Why the closer call? Because Judge Alito starts the week in markedly weaker shape than did John G. Roberts, Jr., who sailed through the confirmation process last September. Alito is far less polished and neutral-seeming than Roberts. And whereas Roberts came off ultimately as a humble student of the law, Alito's writings, first as a government lawyer and then as a judge, suggest a far greater level of ideology and advocacy and partisan grit. For Democrats, then, there simply is more "there" there to Judge Alito - more questionable rulings and theories that warrant a far more thorough examination than Roberts received.

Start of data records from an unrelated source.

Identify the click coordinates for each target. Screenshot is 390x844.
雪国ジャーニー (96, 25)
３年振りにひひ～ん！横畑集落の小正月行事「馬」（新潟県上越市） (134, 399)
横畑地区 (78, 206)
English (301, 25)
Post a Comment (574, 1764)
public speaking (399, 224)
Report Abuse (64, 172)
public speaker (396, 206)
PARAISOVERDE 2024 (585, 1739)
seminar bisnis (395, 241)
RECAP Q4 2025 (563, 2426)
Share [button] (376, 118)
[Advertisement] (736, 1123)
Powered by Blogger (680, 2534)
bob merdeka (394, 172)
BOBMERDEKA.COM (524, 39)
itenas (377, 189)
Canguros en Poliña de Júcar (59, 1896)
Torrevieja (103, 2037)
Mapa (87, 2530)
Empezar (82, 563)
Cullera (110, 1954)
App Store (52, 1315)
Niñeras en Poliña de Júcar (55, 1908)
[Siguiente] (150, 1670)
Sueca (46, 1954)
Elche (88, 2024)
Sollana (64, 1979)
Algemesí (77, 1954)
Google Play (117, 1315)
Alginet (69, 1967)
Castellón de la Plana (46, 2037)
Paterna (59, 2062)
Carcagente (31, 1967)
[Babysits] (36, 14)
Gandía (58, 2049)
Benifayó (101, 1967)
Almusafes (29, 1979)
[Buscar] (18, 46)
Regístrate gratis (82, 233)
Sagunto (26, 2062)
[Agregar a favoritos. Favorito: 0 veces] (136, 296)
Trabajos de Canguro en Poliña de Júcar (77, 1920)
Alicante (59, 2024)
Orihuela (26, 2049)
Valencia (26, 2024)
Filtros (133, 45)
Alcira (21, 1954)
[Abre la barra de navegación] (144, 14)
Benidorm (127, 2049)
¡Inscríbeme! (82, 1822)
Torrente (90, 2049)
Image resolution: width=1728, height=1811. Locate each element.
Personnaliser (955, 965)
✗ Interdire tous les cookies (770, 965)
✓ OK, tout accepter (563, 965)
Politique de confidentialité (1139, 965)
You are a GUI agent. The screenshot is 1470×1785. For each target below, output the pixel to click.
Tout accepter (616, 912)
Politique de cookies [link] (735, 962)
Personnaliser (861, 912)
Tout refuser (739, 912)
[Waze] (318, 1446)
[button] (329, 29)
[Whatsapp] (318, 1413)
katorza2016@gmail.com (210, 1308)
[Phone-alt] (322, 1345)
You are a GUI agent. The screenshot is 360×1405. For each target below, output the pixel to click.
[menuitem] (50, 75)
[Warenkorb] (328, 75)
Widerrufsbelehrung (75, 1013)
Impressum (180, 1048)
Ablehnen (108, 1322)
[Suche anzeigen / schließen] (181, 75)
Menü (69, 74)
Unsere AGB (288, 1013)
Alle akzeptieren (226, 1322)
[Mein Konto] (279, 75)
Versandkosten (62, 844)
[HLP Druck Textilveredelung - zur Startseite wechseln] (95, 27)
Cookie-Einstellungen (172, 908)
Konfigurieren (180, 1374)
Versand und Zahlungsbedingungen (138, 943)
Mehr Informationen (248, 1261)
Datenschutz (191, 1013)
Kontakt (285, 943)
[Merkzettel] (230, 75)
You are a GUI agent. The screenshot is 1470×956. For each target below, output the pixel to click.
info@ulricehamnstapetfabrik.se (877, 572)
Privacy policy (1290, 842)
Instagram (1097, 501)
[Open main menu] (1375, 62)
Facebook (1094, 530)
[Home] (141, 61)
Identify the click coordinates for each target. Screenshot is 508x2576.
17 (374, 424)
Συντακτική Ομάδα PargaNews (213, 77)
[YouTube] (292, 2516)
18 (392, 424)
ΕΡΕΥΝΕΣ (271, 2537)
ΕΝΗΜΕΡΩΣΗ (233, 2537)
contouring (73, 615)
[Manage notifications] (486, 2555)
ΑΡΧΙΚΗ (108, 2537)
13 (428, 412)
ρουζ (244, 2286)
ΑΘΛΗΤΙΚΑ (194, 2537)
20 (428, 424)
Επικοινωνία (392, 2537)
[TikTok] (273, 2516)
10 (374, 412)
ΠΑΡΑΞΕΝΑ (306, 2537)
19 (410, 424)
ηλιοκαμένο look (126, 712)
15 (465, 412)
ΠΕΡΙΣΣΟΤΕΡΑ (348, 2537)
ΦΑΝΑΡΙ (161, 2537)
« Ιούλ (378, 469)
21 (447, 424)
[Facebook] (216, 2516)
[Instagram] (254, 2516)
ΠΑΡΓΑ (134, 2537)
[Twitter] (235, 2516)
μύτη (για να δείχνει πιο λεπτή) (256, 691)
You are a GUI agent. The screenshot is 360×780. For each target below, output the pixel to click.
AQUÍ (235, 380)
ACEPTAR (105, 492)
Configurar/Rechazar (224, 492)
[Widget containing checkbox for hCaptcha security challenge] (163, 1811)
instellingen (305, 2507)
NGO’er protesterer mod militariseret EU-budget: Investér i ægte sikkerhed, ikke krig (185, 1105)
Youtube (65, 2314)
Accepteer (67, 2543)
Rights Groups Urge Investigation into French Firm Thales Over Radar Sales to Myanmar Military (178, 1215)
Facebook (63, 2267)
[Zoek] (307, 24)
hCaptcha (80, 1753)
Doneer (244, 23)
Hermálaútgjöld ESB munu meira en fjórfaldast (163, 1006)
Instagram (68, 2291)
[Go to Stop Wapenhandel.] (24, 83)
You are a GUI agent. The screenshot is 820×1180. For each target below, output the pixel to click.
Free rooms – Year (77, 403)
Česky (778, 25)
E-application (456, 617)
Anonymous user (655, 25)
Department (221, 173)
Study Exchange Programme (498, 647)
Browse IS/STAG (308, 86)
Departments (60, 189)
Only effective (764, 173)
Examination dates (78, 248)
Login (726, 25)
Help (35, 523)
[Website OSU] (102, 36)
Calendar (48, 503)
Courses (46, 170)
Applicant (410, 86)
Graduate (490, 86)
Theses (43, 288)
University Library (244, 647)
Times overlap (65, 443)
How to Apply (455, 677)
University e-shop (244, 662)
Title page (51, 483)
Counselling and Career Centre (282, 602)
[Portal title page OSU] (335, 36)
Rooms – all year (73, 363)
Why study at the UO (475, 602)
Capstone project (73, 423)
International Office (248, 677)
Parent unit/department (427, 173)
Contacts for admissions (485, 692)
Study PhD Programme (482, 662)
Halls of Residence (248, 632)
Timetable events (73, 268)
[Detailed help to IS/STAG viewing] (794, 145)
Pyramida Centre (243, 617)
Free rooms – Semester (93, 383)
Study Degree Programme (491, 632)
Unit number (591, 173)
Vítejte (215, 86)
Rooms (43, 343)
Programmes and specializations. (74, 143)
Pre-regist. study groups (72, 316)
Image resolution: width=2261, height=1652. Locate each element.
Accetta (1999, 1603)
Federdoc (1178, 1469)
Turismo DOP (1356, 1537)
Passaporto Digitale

Judge Alito also is the victim of bad timing and circumstance. He comes to the little white table in the hearing room at the Hart Office Building on Capitol Hill as the High Court pick of a weakened president whose terror law policies have come to alarm many rational voices in the nation's legal community. A lot of very smart people, liberals and conservatives both, have raised a lot of very important questions about how this administration has been interpreting federal law, and the Constitution, in its efforts to expand presidential and law enforcement power. And, like the batter who has to face the angry pitcher who's just been hammered for a home run, Judge Alito happens to be the poor guy who has to sit there, under oath, and face the chin music before a Congress angry at its recent treatment by the White House. You might say that the judge is a stunt nominee - the guy who will get blasted for his benefactors' dubious policy choices.